A DIHK é uma das quatro maiores associações que representam os interesses do empresariado alemão. Merz recebeu representantes de todas elas recentemente em seu gabinete. Das conversas, diz ter concluído que já passou da hora de agir: “Precisamos correr atrás, precisamos ser mais rápidos, melhores.”
Preocupação também entre economistas
Economistas que pesquisam o tema também compartilham da avaliação de Merz. Em parecer apresentado nesta quinta-feira (25/09) em Berlim, o grupo afirma que reformas necessárias estão sendo negligenciadas, e que isso piora as perspectivas do país.
“Altos custos de energia e de salários na comparação internacional, falta de mão de obra qualificada e a queda da competitividade continuam a frear as perspectivas de crescimento econômico”, consta do relatório.
Os pesquisadores recomendam ao governo que adote uma série de medidas para o “outono das reformas” prometido por Merz. Entre as propostas estão aumentar a eficiência em todos os níveis do serviço público, reduzir cargos administrativos e melhorar a produtividade por meio, por exemplo, da digitalização e da otimização do sistema de saúde.
O grupo também recomenda que as aposentadorias não sejam ajustadas no mesmo ritmo dos salários dos trabalhadores na ativa, o fim de estímulos à aposentadoria precoce e a desburocratização do reconhecimento de qualificações profissionais de estrangeiros.

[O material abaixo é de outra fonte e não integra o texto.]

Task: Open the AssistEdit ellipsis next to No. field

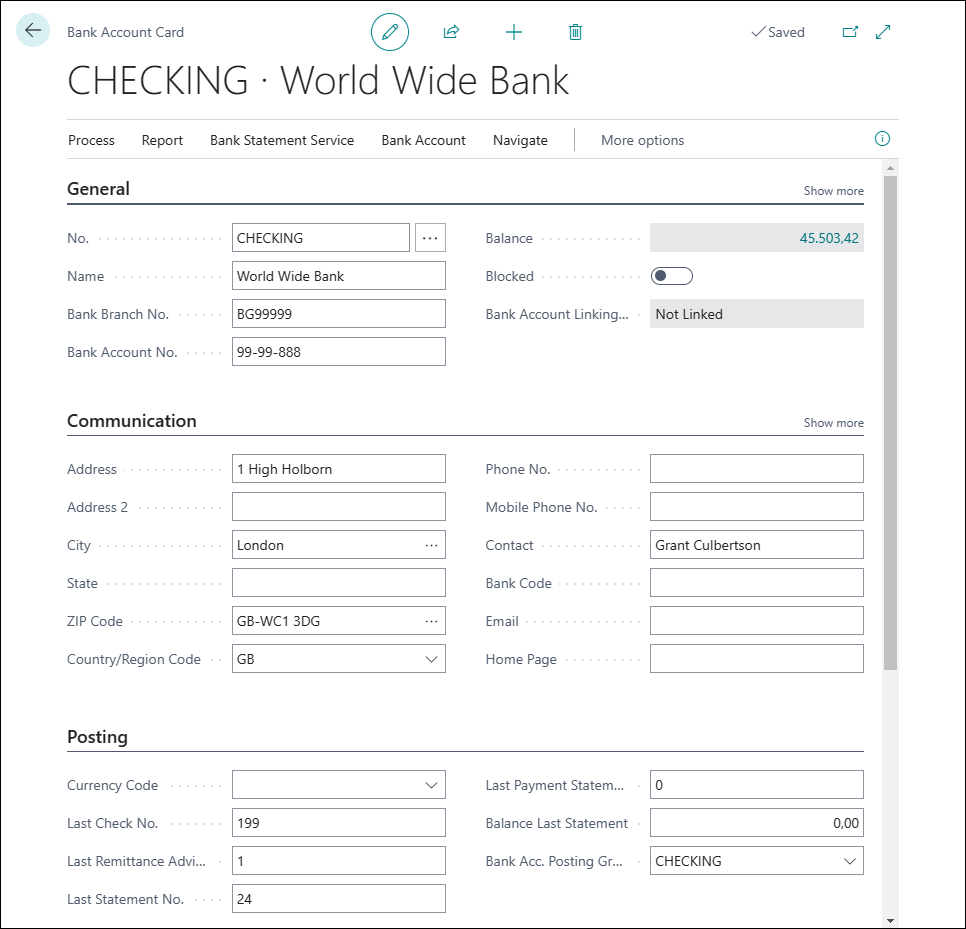Action: pos(430,237)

Mas, acima de tudo, os economistas defendem uma política orçamentária mais rígida, com menos dívidas. Segundo eles, faz mais sentido cortar gastos do que elevar impostos. Outra proposta é de que a infraestrutura pública seja mais bancada por aqueles que a utilizam.
Horizonte sombrio para a Alemanha
“A economia alemã continua na corda bamba”, alerta Geraldine Dany-Knedlik, do Instituto Alemão para Pesquisa Econômica (DIW Berlin), e que é uma das autoras do parecer.

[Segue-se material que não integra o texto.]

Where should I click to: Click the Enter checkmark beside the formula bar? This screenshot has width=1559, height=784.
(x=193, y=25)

Ela aponta que há apenas uma breve e leve recuperação da economia alemã: após dois anos de recessão, o PIB deve crescer 0,2% em 2025; em 2026, 1,3%; em 2027, outros 1,4%.
Esse crescimento deve ser alimentado pelas dívidas que o governo quer contrair nos próximos anos, com o investimento de 500 bilhões de euros (R$ 3,1 trilhões) em infraestrutura e proteção do clima – algo que, para os economistas que aconselham o governo, não passa de “política financeira expansionista para disfarçar o fraco crescimento”.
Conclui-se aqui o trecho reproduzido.